Page text.
=== Begin Enclosure ===

I have a problem understanding being offended. Don’t get me wrong; I am not a sunny natured person who sails through life with never a negative emotion. I understand being angry, in all degrees, from mild frustration through the kind of fury that leaves you thinking, “Yeah, but then where would I hide the body?” I understand feeling hurt, too and I realize that anger and hurt are big components of feeling offended. It’s just that there seems to be something else, something I can’t quite identify, that changes hurt and angry into offended. I’m like the person sitting in a restaurant, tasting an unusual dish and trying to figure out what that elusive spice is that makes all the difference.
A therapist I know says that all anger stems from hurt. I’m not entirely sure of that. I think anger comes from fear - the fear of being hurt, not emotionally, but physically. Anger is part of our system of self-defense, one that we share with the rest of the animal kingdom. When a mama bear attacks you for getting too close to her cub, though, I’m not sure you can say that she was offended. She was just taking care of mama bear business.

=== End Enclosure ===

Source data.
=== Begin Enclosure ===

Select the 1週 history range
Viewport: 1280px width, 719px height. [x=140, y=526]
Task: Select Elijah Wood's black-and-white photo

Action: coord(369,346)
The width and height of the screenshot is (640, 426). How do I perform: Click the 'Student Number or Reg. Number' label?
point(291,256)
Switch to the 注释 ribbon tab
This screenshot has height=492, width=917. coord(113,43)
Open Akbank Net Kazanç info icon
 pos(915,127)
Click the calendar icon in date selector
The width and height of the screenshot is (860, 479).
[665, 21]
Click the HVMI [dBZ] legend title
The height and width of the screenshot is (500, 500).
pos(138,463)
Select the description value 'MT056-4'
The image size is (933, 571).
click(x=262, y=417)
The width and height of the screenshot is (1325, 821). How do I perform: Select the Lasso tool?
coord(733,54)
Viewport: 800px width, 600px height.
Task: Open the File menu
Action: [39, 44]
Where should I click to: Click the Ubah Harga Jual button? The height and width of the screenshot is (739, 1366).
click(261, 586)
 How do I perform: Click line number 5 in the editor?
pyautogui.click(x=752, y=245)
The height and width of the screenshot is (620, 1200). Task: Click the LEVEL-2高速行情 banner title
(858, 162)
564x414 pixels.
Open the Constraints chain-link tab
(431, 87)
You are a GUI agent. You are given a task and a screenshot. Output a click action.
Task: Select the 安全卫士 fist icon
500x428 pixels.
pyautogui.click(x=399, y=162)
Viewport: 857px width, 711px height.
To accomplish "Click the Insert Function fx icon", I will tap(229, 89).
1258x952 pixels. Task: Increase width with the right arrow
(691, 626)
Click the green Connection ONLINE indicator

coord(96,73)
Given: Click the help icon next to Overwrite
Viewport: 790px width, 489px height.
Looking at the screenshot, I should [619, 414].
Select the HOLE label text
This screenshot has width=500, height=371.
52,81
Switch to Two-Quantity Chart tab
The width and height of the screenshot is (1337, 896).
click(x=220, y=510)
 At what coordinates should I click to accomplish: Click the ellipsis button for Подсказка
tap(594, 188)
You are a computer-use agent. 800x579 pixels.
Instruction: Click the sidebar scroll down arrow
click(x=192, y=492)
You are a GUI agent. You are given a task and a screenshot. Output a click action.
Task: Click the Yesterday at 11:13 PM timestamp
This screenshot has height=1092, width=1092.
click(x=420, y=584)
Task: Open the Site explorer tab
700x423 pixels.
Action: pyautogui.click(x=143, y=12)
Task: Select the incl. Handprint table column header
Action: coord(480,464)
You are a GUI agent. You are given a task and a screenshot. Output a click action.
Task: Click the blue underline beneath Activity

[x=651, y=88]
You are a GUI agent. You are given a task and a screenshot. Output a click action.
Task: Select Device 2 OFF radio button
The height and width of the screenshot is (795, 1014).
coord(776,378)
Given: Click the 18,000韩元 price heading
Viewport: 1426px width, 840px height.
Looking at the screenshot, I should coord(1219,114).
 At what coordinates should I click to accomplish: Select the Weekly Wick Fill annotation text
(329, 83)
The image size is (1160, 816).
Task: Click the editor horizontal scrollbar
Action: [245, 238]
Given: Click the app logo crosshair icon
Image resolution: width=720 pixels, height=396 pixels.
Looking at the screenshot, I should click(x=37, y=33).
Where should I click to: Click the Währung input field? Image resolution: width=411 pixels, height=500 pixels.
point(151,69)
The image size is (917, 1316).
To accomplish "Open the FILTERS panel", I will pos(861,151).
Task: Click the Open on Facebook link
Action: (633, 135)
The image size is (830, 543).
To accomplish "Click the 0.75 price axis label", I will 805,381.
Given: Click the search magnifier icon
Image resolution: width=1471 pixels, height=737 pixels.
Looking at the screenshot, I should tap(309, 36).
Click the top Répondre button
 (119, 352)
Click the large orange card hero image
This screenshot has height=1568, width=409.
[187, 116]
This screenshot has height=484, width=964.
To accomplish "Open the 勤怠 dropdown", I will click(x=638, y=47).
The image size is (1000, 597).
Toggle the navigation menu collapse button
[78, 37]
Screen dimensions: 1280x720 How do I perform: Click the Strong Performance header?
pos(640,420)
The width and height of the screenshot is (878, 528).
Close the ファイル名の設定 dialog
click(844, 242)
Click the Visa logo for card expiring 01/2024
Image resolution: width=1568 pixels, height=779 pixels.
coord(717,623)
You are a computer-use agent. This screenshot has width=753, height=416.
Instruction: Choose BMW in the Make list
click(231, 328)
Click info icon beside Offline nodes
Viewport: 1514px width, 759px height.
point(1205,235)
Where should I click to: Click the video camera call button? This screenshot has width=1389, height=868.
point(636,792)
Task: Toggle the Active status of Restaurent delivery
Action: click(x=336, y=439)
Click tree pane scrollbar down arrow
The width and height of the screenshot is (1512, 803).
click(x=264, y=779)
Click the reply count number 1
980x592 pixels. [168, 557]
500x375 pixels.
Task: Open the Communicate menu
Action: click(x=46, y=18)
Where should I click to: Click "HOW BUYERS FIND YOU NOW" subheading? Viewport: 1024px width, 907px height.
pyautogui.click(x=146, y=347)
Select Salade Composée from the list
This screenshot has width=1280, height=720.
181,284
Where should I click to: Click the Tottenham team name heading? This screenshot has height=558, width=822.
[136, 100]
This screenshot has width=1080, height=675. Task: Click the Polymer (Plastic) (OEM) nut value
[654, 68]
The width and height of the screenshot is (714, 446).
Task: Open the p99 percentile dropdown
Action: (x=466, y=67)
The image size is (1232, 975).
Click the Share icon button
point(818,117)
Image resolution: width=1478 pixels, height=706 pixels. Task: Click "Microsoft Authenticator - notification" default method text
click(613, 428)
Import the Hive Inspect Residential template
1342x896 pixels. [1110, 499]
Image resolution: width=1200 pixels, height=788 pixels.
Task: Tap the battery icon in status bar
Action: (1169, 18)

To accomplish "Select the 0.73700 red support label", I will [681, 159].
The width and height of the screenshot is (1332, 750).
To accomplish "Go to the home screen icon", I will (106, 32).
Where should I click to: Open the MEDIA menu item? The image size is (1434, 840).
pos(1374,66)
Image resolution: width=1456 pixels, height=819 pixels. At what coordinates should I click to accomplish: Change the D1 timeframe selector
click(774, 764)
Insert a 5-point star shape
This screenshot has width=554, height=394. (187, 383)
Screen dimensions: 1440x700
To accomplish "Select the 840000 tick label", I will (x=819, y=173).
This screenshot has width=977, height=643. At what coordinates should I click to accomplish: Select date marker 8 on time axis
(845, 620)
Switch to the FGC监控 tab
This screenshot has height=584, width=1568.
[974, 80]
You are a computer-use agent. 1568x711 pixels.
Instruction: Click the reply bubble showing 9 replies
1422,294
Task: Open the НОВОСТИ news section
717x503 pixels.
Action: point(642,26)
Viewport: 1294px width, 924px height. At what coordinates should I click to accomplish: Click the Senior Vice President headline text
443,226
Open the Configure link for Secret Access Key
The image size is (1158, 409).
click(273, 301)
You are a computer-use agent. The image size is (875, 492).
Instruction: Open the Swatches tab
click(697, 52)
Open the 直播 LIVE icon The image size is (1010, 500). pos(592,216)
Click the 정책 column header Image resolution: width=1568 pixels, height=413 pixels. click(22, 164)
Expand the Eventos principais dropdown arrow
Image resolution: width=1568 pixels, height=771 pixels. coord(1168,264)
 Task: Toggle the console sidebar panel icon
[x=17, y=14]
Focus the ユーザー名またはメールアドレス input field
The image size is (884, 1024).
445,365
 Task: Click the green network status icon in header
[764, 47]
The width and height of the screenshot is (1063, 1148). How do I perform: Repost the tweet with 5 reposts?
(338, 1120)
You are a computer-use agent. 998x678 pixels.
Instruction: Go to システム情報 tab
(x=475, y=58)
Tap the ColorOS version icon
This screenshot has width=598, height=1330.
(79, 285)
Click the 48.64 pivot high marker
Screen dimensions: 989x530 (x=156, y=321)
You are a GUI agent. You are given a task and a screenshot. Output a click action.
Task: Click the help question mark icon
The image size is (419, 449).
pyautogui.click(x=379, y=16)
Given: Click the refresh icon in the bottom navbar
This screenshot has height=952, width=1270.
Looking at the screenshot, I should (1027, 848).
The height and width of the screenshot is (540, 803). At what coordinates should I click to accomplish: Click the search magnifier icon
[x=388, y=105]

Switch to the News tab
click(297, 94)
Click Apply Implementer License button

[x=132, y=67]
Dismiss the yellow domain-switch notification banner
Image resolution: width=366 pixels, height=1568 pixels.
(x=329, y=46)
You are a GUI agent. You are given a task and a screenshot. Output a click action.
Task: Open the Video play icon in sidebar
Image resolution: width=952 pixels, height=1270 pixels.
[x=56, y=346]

=== End Enclosure ===

What this exercise asks.
A. Write out the portion of the essay on being offended starting with "A therapist I" and going on through "mama bear business.".
B. State whether each of the following statements agrees with the essay on being offended, answering yes or no and quoting the words of the essay that decide it. (i) The writer understands anger in all its degrees. (ii) The writer fully accepts the therapist's view that all anger stems from hurt. (iii) The writer believes anger comes from the fear of being hurt emotionally.
C. Give a continuation of the essay on being offended, beginning after its final sentence.
The items bear no relation to the essay on being offended.

Task answers.
A.
A therapist I know says that all anger stems from hurt. I’m not entirely sure of that. I think anger comes from fear - the fear of being hurt, not emotionally, but physically. Anger is part of our system of self-defense, one that we share with the rest of the animal kingdom. When a mama bear attacks you for getting too close to her cub, though, I’m not sure you can say that she was offended. She was just taking care of mama bear business.

B.
(i) Yes: "I understand being angry, in all degrees, from mild frustration through the kind of fury that leaves you thinking, “Yeah, but then where would I hide the body?”"
(ii) No: "I’m not entirely sure of that."
(iii) No: "I think anger comes from fear - the fear of being hurt, not emotionally, but physically."

C.
I think of situations in which I might have felt offended. I can think of two recent ones, both of which occurred at work shortly before I retired. As I have mentioned before, I worked with some difficult children. One of them was a five year old with a mental and emotional age of around three and a real problem with impulse control. One day I had him sitting in a chair with a tray (to prevent escapes) and was trying to get him to follow some simple directions with his favorite toys. He was screaming at the top of his lungs because I wouldn’t let him play by throwing the toys. A coworker knocked at the door and said my boss asked if I could please get him to be quiet because our boss was on the phone and the child could be heard.
Okay, now let’s run through the pertinent points. I’m the one with my ears about a foot from the screaming child. If I had some magic way of calming him down, I assure you, I would have applied it without being asked. So I guess I was offended, briefly, but I was mostly amused. You have to admit, that’s funny. Everyone I tell the story to sees the funny side immediately, except maybe my boss. I wonder if I had told her how funny I thought her request was if she would have been offended.
The other incident occurred at our Christmas lunch, which was also my farewell appearance the day before I retired. We drew names every year for “Secret Santa”, and I wound up sitting next to the person whose name I drew. She had wanted a gift certificate to a party store because she bakes cakes as a hobby and they have a good selection of specialty cake pans. I bought her the gift certificate, and put it in a small decorative box, like a hat box, with a few truffles from a specialty candy store.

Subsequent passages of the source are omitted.